=== Section Start ===

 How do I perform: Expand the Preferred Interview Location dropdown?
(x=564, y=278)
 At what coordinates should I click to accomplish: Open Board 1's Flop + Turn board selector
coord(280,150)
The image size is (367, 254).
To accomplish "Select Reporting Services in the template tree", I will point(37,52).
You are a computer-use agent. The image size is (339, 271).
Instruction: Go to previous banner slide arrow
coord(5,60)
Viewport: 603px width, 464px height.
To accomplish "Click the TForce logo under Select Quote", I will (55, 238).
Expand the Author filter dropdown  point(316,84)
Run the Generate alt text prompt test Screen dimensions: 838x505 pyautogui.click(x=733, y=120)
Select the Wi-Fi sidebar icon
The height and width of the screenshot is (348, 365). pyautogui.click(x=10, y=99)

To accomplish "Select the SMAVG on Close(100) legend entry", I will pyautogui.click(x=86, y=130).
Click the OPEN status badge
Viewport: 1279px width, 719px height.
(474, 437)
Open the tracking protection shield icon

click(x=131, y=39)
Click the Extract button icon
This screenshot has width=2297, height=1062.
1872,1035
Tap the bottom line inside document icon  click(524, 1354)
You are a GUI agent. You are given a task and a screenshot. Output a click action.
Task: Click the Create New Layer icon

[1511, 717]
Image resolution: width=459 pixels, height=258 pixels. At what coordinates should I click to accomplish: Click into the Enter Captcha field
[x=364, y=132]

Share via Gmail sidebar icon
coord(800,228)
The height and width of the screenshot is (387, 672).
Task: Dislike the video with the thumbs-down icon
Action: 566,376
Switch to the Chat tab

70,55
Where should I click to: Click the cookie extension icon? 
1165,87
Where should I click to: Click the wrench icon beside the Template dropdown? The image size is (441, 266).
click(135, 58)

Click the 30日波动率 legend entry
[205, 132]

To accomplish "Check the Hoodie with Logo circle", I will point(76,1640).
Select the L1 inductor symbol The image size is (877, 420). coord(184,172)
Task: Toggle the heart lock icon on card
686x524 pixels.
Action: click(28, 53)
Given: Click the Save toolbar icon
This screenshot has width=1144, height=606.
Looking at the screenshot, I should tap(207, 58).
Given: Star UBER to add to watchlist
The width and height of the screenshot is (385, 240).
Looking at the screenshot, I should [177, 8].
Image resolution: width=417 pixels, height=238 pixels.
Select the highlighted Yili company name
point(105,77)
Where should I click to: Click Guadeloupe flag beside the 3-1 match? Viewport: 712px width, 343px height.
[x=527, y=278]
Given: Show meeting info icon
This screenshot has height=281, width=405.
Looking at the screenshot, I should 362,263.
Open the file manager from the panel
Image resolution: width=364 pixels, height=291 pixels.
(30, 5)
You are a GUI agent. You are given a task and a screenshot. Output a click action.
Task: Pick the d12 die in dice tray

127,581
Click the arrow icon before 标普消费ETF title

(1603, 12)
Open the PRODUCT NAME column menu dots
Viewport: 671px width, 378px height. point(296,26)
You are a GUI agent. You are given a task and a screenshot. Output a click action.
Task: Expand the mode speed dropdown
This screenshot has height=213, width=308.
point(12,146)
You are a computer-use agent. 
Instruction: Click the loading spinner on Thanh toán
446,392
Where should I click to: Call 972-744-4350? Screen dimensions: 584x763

=== Section End ===

How to complete this task: Look above for the line with "Given: Show meeting info icon" and the line with "Task: Expand the mode speed dropdown". Write out those two lines and all the lines between them, exactly, and no others.

Response:
Given: Show meeting info icon
This screenshot has height=281, width=405.
Looking at the screenshot, I should 362,263.
Open the file manager from the panel
Image resolution: width=364 pixels, height=291 pixels.
(30, 5)
You are a GUI agent. You are given a task and a screenshot. Output a click action.
Task: Pick the d12 die in dice tray

127,581
Click the arrow icon before 标普消费ETF title

(1603, 12)
Open the PRODUCT NAME column menu dots
Viewport: 671px width, 378px height. point(296,26)
You are a GUI agent. You are given a task and a screenshot. Output a click action.
Task: Expand the mode speed dropdown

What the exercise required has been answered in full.